ハイチ大地震 交錯する怒りと嘆き、進まぬ支援(産経新聞)

 【ポルトープランス(ハイチ)=松尾理也】ハイチ大地震は17日で発生から6日目を迎え、緊急支援の力点は生存者の救出から被災者の保護に移りつつある。とはいえ、支援は遅々として進んでいない。黙示録的な光景が広がる首都ポルトープランスの住民の間には、怒りと嘆きのふたつの感情が交錯していた。

 日本の医療支援チームが被災地入りしたこの日、潘基文国連事務総長も現地に到着し、国家機能を実質的に失ったハイチの現状を「過去数十年で最大の人道危機の一つ」と表現した。国連人道問題調整事務所(OCHA)によれば、各国救援隊は43カ国から1700人あまりとなったが、混乱は拡大しており、ハイチ当局は同日、30日間の非常事態を宣言した。

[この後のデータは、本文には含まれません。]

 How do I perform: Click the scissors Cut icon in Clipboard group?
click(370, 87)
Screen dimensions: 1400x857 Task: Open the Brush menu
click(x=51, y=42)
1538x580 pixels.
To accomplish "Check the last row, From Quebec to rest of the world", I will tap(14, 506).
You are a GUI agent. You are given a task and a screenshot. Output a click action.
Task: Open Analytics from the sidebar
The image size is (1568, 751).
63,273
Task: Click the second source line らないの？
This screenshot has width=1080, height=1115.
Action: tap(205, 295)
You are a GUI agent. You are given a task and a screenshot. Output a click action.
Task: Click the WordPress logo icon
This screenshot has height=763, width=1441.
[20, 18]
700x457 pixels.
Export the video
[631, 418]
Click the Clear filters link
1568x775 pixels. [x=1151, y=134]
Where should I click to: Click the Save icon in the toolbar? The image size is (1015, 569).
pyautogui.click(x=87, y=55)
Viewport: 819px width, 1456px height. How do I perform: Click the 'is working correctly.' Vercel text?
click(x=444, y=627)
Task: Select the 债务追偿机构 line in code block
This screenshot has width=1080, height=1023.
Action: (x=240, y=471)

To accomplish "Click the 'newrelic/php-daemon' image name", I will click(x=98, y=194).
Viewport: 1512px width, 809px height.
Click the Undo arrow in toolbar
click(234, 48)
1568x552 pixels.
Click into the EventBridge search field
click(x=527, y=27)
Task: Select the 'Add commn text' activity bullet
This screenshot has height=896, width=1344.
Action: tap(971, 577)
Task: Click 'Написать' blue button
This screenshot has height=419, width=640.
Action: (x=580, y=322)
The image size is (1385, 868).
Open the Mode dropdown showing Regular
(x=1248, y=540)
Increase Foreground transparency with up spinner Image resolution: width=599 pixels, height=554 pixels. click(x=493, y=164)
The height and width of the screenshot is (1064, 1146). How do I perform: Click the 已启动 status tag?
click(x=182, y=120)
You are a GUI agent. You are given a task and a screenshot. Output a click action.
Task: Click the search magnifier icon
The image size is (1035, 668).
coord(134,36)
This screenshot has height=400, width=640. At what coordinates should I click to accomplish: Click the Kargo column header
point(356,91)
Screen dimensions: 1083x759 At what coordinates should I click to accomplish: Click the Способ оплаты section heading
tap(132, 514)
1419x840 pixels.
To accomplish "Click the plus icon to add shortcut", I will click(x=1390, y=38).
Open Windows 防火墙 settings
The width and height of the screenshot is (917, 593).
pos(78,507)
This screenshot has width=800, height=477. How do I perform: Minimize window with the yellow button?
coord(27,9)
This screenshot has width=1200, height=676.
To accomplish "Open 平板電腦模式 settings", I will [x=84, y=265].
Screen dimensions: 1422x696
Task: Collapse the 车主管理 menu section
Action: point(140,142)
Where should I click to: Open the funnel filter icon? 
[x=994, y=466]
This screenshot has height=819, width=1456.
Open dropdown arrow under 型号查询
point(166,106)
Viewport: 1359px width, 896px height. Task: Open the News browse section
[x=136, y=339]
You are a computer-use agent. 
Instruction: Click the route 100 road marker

 倒壊した市中心部のホテル「ベル・ハイチ」。がれきとなった現場では、仏領マルティニーク島から来たレスキュー隊が救出作業をしていた。「まだ生存の兆候が残っている」。ホテルには考古学の発掘作業に携わっていたフランス人団体客が滞在していたという。

 ただ、一般的に「生存の限界」とされる発生後72時間が過ぎた今、作業の力点は次第に生存者の救出から、がれきの撤去や被災者の保護に移りつつある。ホテル近くの別の倒壊現場では、だらんと垂れた死体の手足が、がれきの撤去作業をしていたシャベルからはみ出していた。

 大地震のシンボルともなった倒壊した大統領府。フェンスで仕切られた外側で、被害が大きかった高台の住宅地から避難してきたというダビド・オキシジンさんは、「この青々とした大統領府の芝生はいったいだれのためか。被災者に開放すべきだ」と話す。

 大統領府近くのポルトープランス総合病院では、ジャン・レベック医師が青い手術着姿で忙しく立ち働いていた。休暇先の米国から急遽帰国したレベック医師は、「電気がなく、手術は昼間しかできない。病棟が倒壊して、術後は屋外のベッドに野ざらし。なにより発電機を届けてほしい」と訴えた。患者のベッドが野戦病院さながらに並ぶすぐ横の道路脇には、手足のない遺体が転がっている。

 被災者による間に合わせのテントが立ち並ぶ聖アン広場では、看護師の資格を持つというギレン・シャジャマさんが「政府からも、国連からも、なんの援助もまだ届かない」という。野宿が続く被災者にとって、被災から晴天続きだったのが唯一の救いだが、「そろそろ雨が降る。いったいどうなるのか」と不安は募る一方だ。

 暗い表情を見せる被災者は現在、倒壊家屋から掘り出した食糧の残りで食べつないでいる。広場中央には、被災者で分け合うための食事がぐつぐつと煮えていた。「食べ物はみんなで分け合う。ここでは暴力や盗難はほとんどない」。阪神大震災を始め、大災害直後にみられる原始共産制のような相互扶助が、ここにも出現していた。

 印象的なのは通りに人があふれていることだ。黙々と一人で、時には男女が手をつないで早足に歩く人たちで、通りという通りはごった返している。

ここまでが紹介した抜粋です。